Exercise prompt: Starting at the top of the entries below, set down each line exactly as written, and stop after the line containing "Given: Open the 个人信息 step label".

Record extracts:
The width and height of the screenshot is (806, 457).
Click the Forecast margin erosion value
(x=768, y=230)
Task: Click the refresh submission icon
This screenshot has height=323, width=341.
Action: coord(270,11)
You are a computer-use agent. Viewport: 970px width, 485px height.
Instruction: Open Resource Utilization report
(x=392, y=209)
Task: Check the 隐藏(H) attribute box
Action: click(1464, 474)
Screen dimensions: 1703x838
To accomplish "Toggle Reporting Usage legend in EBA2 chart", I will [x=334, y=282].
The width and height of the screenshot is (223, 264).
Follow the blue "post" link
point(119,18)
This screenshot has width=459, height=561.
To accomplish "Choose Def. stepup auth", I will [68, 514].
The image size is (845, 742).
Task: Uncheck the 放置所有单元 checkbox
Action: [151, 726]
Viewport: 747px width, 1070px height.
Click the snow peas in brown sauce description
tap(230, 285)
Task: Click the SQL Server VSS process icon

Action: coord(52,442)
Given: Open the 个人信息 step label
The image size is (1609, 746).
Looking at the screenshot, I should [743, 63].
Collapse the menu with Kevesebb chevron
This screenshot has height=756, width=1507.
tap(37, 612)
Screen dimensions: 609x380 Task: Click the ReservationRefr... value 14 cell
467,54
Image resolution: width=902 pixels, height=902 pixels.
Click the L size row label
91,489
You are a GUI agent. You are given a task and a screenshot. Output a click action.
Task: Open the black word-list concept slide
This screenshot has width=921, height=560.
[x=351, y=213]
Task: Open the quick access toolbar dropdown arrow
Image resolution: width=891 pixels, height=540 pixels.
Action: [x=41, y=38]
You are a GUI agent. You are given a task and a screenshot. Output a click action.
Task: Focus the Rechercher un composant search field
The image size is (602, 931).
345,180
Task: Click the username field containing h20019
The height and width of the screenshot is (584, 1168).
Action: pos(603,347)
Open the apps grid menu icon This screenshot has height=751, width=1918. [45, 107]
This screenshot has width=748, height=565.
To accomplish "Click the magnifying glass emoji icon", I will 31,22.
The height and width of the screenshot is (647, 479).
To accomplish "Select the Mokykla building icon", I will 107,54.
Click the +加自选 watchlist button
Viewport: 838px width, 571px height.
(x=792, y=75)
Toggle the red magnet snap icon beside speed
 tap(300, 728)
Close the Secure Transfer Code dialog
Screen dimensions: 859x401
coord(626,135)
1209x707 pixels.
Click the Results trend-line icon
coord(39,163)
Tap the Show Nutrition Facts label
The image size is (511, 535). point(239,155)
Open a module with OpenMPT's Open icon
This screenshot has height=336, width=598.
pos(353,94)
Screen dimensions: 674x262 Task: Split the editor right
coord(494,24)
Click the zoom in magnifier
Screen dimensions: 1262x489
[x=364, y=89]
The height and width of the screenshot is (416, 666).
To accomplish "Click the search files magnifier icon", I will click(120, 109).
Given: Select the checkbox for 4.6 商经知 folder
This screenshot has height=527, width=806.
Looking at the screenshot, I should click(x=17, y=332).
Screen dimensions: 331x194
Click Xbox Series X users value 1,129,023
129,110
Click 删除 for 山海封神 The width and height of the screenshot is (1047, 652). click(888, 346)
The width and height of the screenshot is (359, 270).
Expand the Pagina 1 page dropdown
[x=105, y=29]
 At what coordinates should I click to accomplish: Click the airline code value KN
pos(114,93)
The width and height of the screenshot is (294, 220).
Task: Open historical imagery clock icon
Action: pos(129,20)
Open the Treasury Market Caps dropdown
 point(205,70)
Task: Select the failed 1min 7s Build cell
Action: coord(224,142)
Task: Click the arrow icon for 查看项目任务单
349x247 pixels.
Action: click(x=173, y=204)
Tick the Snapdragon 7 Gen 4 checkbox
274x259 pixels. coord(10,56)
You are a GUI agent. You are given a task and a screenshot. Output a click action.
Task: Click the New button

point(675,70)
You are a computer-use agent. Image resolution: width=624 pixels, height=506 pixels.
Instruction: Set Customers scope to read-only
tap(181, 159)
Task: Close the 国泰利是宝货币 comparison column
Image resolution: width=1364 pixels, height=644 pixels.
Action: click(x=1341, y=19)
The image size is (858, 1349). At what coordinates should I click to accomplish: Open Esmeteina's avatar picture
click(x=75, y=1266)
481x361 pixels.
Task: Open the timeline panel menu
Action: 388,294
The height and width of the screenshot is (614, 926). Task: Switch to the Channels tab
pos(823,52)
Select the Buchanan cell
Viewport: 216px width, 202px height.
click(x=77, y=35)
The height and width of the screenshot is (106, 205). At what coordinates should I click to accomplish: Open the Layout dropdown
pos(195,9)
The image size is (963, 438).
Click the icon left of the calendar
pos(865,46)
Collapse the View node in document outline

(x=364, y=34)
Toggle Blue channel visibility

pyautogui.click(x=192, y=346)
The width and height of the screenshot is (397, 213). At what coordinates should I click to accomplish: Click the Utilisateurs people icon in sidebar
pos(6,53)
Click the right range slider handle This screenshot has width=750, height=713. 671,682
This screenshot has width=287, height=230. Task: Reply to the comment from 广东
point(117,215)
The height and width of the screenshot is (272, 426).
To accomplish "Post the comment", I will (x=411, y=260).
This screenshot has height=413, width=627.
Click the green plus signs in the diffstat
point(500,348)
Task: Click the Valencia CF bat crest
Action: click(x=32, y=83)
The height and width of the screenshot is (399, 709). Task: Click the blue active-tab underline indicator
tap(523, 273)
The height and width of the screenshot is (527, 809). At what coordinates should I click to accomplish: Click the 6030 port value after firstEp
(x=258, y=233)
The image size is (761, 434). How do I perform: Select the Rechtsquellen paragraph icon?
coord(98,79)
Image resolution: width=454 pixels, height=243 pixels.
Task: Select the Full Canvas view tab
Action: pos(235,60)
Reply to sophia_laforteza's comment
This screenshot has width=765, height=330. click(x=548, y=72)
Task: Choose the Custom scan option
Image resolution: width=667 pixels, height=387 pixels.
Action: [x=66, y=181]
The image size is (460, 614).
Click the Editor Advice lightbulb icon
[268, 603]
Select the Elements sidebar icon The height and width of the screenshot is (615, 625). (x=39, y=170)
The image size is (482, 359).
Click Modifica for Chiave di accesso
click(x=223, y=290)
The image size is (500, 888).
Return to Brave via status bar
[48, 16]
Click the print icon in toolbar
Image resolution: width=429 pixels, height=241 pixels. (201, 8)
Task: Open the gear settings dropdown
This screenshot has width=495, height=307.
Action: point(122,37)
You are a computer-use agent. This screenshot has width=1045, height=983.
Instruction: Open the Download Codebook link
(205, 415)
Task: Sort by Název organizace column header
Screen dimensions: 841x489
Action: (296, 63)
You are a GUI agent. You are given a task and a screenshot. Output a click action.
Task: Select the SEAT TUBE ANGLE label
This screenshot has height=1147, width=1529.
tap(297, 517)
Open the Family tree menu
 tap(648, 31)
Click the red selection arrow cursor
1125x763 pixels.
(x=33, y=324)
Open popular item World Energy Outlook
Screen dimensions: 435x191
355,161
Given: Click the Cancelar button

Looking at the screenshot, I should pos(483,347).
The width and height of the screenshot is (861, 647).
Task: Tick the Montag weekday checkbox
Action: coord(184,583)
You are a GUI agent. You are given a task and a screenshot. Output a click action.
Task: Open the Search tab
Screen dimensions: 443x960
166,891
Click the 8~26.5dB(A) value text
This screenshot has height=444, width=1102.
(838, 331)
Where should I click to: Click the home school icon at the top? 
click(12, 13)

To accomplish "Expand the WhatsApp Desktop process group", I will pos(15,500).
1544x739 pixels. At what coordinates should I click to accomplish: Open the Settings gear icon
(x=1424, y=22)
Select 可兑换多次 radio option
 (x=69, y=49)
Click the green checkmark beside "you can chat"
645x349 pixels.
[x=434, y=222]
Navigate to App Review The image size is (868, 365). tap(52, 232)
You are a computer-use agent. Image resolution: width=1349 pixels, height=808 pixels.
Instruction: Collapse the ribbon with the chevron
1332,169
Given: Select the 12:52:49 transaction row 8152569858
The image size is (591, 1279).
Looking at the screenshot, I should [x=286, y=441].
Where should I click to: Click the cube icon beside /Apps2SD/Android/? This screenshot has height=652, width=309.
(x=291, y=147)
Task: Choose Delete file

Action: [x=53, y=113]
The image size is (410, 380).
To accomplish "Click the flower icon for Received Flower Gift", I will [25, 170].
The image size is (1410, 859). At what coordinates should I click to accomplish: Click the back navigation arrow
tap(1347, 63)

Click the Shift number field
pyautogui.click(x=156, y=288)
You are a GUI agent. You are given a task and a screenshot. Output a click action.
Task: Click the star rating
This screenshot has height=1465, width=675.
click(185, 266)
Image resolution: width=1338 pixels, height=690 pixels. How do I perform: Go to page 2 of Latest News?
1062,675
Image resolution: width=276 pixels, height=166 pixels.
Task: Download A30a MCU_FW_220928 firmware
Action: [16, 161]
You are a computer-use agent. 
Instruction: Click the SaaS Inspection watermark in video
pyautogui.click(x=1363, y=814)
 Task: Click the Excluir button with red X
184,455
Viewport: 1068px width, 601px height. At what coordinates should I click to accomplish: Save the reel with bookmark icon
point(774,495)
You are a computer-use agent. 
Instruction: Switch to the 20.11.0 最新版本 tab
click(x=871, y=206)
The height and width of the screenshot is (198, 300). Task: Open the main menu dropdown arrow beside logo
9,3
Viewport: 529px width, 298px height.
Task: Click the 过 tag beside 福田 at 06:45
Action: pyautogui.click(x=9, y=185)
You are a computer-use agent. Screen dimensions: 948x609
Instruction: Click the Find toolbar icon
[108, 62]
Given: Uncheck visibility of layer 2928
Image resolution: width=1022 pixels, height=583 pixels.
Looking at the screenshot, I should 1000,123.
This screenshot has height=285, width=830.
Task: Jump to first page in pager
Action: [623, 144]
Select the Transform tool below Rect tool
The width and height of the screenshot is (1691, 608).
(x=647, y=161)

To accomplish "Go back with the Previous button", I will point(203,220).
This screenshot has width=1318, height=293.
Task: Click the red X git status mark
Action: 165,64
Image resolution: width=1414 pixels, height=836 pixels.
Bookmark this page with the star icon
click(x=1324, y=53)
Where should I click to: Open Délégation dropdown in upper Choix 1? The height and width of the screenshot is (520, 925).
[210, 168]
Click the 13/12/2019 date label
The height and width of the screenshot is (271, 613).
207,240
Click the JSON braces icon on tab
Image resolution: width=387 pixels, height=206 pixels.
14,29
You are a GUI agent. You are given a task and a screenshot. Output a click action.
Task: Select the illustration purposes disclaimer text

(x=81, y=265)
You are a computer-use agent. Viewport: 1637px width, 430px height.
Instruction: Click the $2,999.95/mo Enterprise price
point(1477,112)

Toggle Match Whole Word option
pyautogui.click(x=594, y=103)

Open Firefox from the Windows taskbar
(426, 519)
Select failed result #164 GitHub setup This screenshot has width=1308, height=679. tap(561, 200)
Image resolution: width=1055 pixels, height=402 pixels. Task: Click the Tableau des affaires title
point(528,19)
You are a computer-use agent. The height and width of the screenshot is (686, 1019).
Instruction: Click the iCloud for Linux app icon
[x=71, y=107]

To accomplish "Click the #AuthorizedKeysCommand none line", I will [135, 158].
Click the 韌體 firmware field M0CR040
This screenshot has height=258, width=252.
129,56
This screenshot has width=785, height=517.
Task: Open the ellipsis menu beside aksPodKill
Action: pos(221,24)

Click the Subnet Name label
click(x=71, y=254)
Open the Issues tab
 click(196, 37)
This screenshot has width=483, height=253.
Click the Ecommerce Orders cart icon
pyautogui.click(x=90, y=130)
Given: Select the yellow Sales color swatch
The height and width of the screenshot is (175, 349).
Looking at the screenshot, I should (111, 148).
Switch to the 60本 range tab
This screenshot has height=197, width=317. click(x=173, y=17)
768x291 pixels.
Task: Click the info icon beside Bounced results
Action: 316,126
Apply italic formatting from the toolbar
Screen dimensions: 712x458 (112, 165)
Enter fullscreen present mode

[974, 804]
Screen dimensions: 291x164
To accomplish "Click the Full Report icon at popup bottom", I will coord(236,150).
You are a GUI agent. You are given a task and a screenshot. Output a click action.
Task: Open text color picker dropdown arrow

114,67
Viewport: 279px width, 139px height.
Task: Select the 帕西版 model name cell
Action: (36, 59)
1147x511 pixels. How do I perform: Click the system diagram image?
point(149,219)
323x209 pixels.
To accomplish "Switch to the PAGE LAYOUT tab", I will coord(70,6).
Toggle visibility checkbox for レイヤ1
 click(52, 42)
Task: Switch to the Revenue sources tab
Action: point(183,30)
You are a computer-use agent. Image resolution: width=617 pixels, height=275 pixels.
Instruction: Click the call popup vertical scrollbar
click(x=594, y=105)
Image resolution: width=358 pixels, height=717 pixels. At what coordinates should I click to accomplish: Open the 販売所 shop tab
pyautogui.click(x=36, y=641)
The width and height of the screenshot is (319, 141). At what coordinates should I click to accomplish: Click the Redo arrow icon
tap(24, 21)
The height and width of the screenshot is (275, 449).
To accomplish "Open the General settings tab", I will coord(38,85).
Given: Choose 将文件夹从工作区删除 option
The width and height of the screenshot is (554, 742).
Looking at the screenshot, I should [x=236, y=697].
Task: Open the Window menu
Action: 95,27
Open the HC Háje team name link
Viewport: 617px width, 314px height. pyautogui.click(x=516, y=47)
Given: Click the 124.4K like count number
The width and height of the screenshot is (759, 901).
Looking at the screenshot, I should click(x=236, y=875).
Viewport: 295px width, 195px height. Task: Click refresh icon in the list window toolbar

Written response:
The width and height of the screenshot is (806, 457).
Click the Forecast margin erosion value
(x=768, y=230)
Task: Click the refresh submission icon
This screenshot has height=323, width=341.
Action: coord(270,11)
You are a computer-use agent. Viewport: 970px width, 485px height.
Instruction: Open Resource Utilization report
(x=392, y=209)
Task: Check the 隐藏(H) attribute box
Action: click(1464, 474)
Screen dimensions: 1703x838
To accomplish "Toggle Reporting Usage legend in EBA2 chart", I will [x=334, y=282].
The width and height of the screenshot is (223, 264).
Follow the blue "post" link
point(119,18)
This screenshot has width=459, height=561.
To accomplish "Choose Def. stepup auth", I will [68, 514].
The image size is (845, 742).
Task: Uncheck the 放置所有单元 checkbox
Action: [151, 726]
Viewport: 747px width, 1070px height.
Click the snow peas in brown sauce description
tap(230, 285)
Task: Click the SQL Server VSS process icon

Action: coord(52,442)
Given: Open the 个人信息 step label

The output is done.